Es gibt kaum mehr grössere Ensembles, und die meisten treten nicht mehr verkleidet oder mit Requisiten auf, sondern gehen als sie selbst auf die Bühne. Der englische und amerikanische Stand-up-Stil hat sich stark verbreitet.

Wie entwickeln Sie ein neues Programm?

In der Regel über drei Jahre, und dann spiele ich es zwei bis drei Jahre. Ausserdem aktualisiere ich laufend: Wenn ich was Interessantes in der Zeitung lese, integriere ich das. Als Nächstes kommt aber erst mal ein Buch, Arbeitstitel: «Medizin und Magie – wie sich das Unerklärliche erklärt». Da geht es um Heilungsprozesse in anderen Kulturen und was wir von Schamanen lernen können.

Sie waren gerade in Zürich, um an einem Kongress aufzutreten.

Ja, ein Training für Führungskräfte, wie sie Humor in Präsentationen einbauen können. Es ist erwiesen, dass so die Inhalte viel besser hängen bleiben. Ausserdem plane ich mit Willibald Ruch von der Universität Zürich eine Studie über die Wirkung von Humor in der Pflege. Er ist international einer der wenigen Psychologen, die sich wissenschaftlich mit Humor beschäftigen.

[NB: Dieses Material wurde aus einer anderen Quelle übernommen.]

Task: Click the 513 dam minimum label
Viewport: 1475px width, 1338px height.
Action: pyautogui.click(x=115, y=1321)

Wenn vor uns Essen steht, denken wir: Gute Idee! Wer weiss, wann es das nächste Mal was gibt?

Jeder weiss, was gut für uns ist, doch keiner machts. Haben Sie mal gesagt. Wieso fällt es uns so schwer, gesund zu leben?

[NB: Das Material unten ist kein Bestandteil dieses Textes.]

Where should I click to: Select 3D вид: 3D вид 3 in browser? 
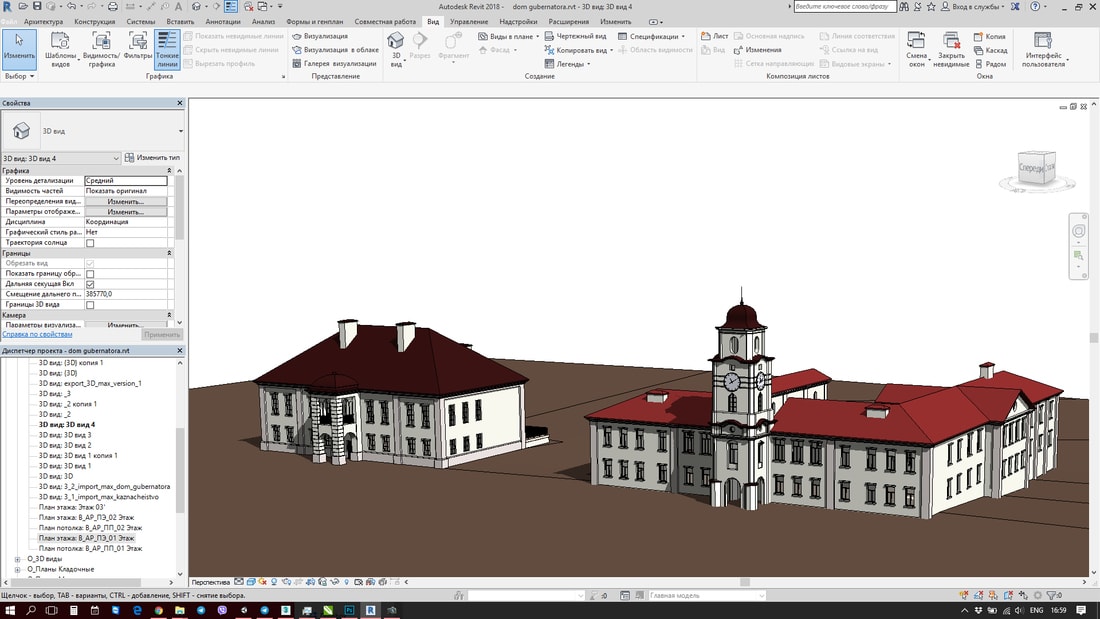(65, 435)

Das hat viel mit unserem Belohnungssystem zu tun. Unser intuitiver Impuls ist leider ein schlechter Ratgeber. Wenn vor uns Essen steht, denken wir: Gute Idee! Wer weiss, wann es das nächste Mal was gibt? Zwei Stunden später gibt es dann aber schon wieder was. Dabei wäre es sehr gesund, zwischendurch mal zu fasten – nur kommt es heute nicht mehr automatisch dazu. Und wir sind evolutionär nicht so gebaut, dass wir längerfristig denken. Deshalb folgen wir lieber dem kurzfristigen Impuls und belohnen uns. Die längerfristige Gefährdung blenden wir aus.

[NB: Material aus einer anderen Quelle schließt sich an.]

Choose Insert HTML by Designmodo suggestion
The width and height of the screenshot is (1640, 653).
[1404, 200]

Was tun Sie für Ihre Gesundheit?

Mir gehts derzeit gesundheitlich gut, von einer Kniegeschichte abgesehen, über die ich ja auch auf der Bühne erzähle. Das Wichtigste ist, dass man etwas tut, das einem am Herzen liegt, das Spass macht und gebraucht wird. In der Hinsicht habe ich enormes Glück. Auf der Bühne bin ich in meinem Element – wie ein Pinguin im Wasser.